古い車輌の写真

阪急今津線 9 900系と920系

916

RP132 Web#=230 掲載2008/10/4

写真1と2は900形916、1965/2/1西宮車庫。このとき916はATSのテストをしていたのでしょうか、真新しい車上子に計測機器とケーブルを付けて庫内の同じ線路を行ったり来たりしていました。

私鉄電車にだけ見られた横型碍子の付いた大きなパンタグラフに注目してください。

阪急電鉄の900形は1930年に、神戸線用として川崎車輛(現・川崎重工業)で900〜919の20両が製造されました。当時の標準だった重い魚腹型台枠の代わりに、綿密な強度計算に基づいて梁を減らした台枠を採用した軽量構造の高速電車でした。1950年には車体の更新修繕が行われ900〜909の10輌については神戸方の運転台が撤去されました。1961年の宝塚線規格拡大後は910以降の両運転台車が宝塚線でも使われるようになりました。1966年ごろからのATS導入に伴い全車が中間車化され、さらに1500V昇圧に伴い910以降の電車は付随車化されてしまいました。神戸線では1977年まで、宝塚線では1978年まで活躍し廃車となりました。

928

写真3は920形928、1970/3/17西宮車庫。

阪急電鉄の920系電車は1934年から1948年にかけて神戸線用として56輌が川崎車輌で製造されました。900形とは違って当初からMc+Tcの2輌固定編成として落成しました。写真3の928は1936年に作られた第2次の電車です。

946

写真4は920形946、1976/1/15今津線逆瀬川駅。

946は最後に作られた第6次の電車で943〜947のMCと973〜977のTcで5編成10輌が1948年に製造されました。アメリカ占領軍の影響か新造が出来なかったようで、戦争で被災した車輌や事故で破損して廃車となった車両の車籍を使って、大修理名目で新造されています。946は名義上1945年6月15日の大阪大空襲で天満橋駅において被災した304の車籍を引き継いでおります。

971

写真5は950形971、1977/12/11今津線逆瀬川駅。

971は1941年製造の第5次の電車です。1958年から製造年次順に車体更新が行われました。最後の934+964〜942+972の9編成は、この写真のように全車が運転台を完全に撤去されて中間車化されました。

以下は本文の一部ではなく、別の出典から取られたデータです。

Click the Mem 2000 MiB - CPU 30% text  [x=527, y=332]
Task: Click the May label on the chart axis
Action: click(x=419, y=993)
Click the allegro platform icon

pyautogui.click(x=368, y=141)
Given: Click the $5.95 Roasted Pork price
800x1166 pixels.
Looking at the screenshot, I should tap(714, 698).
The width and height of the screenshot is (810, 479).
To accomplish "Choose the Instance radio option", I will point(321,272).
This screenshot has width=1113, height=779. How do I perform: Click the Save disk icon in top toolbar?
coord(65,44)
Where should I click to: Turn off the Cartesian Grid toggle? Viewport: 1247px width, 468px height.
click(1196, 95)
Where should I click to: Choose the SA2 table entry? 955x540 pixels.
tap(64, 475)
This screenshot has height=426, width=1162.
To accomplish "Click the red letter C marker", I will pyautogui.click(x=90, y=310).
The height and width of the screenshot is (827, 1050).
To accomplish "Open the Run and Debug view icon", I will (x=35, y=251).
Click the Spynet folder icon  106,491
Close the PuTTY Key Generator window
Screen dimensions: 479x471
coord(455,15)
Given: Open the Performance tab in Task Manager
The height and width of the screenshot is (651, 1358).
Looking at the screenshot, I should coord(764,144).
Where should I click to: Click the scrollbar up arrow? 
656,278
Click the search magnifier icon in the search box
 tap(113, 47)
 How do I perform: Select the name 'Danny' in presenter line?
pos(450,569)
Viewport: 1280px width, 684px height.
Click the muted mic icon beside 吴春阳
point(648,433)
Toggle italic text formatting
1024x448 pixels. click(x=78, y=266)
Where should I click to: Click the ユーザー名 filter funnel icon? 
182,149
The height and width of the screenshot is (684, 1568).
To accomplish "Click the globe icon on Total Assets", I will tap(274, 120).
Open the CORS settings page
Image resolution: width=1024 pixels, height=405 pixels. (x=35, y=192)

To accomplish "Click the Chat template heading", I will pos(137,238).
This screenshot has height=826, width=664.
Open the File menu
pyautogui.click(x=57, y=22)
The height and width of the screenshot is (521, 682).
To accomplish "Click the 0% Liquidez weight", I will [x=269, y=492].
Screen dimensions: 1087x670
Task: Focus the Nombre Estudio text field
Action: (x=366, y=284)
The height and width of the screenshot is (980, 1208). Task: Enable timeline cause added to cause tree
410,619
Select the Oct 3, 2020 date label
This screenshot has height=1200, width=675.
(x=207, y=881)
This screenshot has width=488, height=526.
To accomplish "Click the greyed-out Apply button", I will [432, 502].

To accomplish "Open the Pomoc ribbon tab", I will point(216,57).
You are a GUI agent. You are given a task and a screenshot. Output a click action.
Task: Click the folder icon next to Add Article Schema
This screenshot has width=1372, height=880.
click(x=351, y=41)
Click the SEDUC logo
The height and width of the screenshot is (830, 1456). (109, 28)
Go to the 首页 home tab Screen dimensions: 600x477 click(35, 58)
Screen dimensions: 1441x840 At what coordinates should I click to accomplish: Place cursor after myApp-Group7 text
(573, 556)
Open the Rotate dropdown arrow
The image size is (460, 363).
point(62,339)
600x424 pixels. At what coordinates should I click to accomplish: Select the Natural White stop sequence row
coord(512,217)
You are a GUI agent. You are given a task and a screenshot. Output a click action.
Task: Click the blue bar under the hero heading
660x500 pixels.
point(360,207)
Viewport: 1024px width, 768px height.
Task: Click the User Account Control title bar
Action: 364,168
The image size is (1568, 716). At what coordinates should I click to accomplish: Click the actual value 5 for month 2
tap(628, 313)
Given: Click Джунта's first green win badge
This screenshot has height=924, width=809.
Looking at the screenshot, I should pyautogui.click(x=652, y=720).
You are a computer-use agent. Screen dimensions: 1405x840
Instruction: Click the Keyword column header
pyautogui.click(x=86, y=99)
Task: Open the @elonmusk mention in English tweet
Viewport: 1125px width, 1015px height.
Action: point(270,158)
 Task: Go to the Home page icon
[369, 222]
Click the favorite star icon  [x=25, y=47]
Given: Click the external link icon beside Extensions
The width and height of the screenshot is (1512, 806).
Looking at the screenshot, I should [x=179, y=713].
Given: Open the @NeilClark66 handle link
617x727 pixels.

このグループの中で969〜972は電動貨車(救援車)4050形4050〜4053に改造され、現在も在籍しています。

973

写真6は950形973、1976/1/15今津線逆瀬川駅。

973は946と同じ最後に作られた第6次の電車で、名義上1946年2月に宝塚線で事故焼失した54の車籍を引き継いでおります。

920系は更新後は中間車化された900形や800形とともに運用に就いていましたが、新型車の増加で支線区に転属し1979年より廃車が始まり最後は1982年の甲陽線での運用でした。

サイト・オーナーにとっての今津線は本線で使われなくなった小型車が最後に回されてくる路線で、松林を走り抜けていくローカル線でした。そのような時代は800系や900系という中型車まででした。2000形以降の新鋭大型電車が本線と同じ輌数の長い列車で、大量輸送に活躍するようになってからはローカル線という味わいは失われました。